Calling for equality to be at the centre of the Christian life he said developing a “better notion” of the Evangelical Counsels would do “a great deal to reform and renew the Church in which we are all born as equals with dignity and as brothers and sisters in baptism.”

In her address to the Spirit Unbound assembly, theologian Tina Beattie offered a reflection on the findings of an international survey of Catholic women commissioned by Catholic Women Speak, an online network for dialogue and theological awareness-raising among women.

The research was carried out by Dr Kathleen McPhillips and Dr Tracy McEwan of the University of Newcastle in Australia and attracted 17,200 responses from women in 104 different countries.

A preliminary report on the survey findings was sent to the Vatican for the synod process in September 2022 and this was followed by a more in-depth report which was presented to Pope Francis in March this year during celebrations in Rome to mark International Women’s Day.

According to Prof Beattie, the findings provide a snapshot of the commonalities and differences among women from different cultures and age groups.

It found that on the whole, older women tended to be rather more radical and urgent in their calls for change than younger women, who appeared to be more comfortable with the status quo.

The survey showed a broad consensus across a number of issues.
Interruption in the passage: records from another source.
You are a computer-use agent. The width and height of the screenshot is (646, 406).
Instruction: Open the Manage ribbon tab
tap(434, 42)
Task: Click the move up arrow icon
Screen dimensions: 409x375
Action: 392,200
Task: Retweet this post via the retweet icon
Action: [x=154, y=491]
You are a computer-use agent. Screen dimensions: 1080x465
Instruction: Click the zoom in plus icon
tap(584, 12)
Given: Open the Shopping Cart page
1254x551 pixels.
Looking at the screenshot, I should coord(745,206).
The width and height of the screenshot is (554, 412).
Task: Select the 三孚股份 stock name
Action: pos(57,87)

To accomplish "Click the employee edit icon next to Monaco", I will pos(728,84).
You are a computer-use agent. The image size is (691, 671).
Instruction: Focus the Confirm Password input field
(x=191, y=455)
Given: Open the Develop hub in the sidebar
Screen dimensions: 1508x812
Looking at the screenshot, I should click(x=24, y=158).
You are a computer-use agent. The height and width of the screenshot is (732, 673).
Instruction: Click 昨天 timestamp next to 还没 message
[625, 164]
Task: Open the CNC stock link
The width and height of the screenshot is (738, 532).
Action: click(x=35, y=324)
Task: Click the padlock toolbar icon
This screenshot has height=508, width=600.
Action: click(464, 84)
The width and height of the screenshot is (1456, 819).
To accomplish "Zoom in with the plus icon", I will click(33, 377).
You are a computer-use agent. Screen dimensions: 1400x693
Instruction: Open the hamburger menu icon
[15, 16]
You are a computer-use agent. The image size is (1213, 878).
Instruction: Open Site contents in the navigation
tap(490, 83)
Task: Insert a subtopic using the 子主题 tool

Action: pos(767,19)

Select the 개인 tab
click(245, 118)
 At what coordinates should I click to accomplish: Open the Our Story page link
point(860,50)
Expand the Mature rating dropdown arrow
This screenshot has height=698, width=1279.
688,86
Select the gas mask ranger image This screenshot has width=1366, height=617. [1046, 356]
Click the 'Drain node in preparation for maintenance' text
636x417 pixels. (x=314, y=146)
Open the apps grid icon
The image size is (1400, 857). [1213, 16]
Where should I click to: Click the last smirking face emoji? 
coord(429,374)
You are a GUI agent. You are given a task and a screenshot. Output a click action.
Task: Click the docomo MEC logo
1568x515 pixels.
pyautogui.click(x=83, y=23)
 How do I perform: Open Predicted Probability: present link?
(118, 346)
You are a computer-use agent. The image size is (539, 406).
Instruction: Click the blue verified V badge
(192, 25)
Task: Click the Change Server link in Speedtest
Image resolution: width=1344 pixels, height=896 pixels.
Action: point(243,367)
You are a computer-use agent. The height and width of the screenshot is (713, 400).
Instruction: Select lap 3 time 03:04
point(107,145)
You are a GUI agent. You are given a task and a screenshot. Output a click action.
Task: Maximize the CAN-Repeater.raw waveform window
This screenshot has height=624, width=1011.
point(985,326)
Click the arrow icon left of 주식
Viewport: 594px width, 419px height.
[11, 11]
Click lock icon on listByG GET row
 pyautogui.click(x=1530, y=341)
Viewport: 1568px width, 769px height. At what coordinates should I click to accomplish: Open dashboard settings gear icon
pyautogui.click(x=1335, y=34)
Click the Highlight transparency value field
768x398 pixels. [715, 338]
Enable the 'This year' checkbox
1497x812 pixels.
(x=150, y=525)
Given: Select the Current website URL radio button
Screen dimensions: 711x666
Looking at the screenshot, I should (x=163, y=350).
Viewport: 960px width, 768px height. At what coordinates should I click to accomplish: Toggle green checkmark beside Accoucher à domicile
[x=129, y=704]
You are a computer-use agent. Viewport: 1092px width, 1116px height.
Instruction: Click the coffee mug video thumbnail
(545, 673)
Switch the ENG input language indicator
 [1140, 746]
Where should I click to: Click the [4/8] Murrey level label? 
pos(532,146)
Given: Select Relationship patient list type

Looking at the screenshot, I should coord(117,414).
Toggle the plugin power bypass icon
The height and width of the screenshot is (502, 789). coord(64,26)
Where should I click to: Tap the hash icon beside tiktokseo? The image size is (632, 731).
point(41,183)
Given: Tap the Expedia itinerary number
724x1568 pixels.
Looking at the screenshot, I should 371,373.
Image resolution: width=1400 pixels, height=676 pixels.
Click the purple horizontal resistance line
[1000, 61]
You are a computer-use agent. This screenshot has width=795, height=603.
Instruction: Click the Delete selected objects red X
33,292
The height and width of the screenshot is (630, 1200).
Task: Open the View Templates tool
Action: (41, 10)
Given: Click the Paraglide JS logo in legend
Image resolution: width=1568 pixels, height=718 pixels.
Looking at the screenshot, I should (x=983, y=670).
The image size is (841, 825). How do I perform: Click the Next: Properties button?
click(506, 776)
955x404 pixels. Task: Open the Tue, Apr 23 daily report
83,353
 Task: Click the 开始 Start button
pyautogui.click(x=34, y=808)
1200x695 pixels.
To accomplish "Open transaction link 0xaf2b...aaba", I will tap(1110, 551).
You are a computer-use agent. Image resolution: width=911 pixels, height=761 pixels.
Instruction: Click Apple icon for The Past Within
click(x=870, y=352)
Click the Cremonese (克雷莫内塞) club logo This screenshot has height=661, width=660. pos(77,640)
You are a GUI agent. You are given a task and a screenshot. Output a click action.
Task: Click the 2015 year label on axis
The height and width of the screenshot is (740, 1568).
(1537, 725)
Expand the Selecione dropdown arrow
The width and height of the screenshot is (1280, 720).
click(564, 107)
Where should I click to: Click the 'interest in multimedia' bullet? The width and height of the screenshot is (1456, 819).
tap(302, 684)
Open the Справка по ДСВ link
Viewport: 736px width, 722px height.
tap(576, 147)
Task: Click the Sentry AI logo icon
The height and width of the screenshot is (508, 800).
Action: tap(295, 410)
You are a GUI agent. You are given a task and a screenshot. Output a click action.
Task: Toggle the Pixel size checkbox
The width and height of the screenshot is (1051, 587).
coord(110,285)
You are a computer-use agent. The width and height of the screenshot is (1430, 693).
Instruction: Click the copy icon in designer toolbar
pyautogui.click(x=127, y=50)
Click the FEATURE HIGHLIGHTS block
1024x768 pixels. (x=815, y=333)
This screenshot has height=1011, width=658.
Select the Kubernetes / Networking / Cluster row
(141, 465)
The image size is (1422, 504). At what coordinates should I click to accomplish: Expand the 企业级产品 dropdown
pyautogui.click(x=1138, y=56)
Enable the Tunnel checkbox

A majority agreed with the need for change and a majority affirmed their desire to see greater inclusivity and participation in the Church at all levels.

Acknowledging that surveys are “blunt instruments”, the retired Professor of Catholic Studies at Roehampton University said they need discernment to understand how to interpret them.

“Many of us feel the need for greater democratic participation in the life of the Church but we are often told that the Catholic Church isn’t a democracy. We might look around us today and realise the potential for democracy to be hijacked by populist groups and indeed mob rule when there isn’t a shared understanding of the common good and the just society.

“That’s why I think it is helpful to approach a survey such as this from the perspective of the sensus fidei.”

She highlighted that the vast majority of women who responded to the survey agreed with the statement “My Catholic identity is important to me” and many respondents expressed their ongoing commitment to the sacramental life of the Church, especially the Eucharist.

“They use terms such as love, source of grace, central and an anchor when explaining their relationship with the Eucharist.”

According to Tina Beattie, the survey respondents were “by and large faithful practising Catholic women” who expressed “intense levels of frustration, disillusionment and betrayal by the way the Church is governed and the way its daily life is administered by the leaders, including great discontent around continuing spiritual and sexual abuses of power and clericalism”.

She displayed the findings of two questions put to respondents in which the majority agreed that women should be eligible for ordination to the priesthood and women should have freedom of conscience with regard to their sexual and reproductive decisions.

Though there was some robust disagreement, what she stressed was that “neither of these issues is up for discussion in the synodal documents and that suggests that there is still some process of silencing going on around issues which many submissions to the synod expressed concern about and a desire for dialogue”.

“There will undoubtedly be disappointments, there will be challenges and setbacks – it would be asking too much of a synodal process that it will transform the world overnight, but I do believe that there are really encouraging signs that we have spoken and that we are being heard,” she said. 

Separately, former Minister for Children in Ireland, Dr Katherine Zappone, has said the Catholic Church must stop “burying the voices of girls and women” and embrace human rights.

In her address to the Spirit Unbounded assembly, the US-based former politician spoke about the “institutional abuse of children, girls, boys and women at the hands of Roman Catholic orders supported by the State”.

“Until those voices are unearthed, listened to and heard” she said, the Church would “continue to violate girls and women”.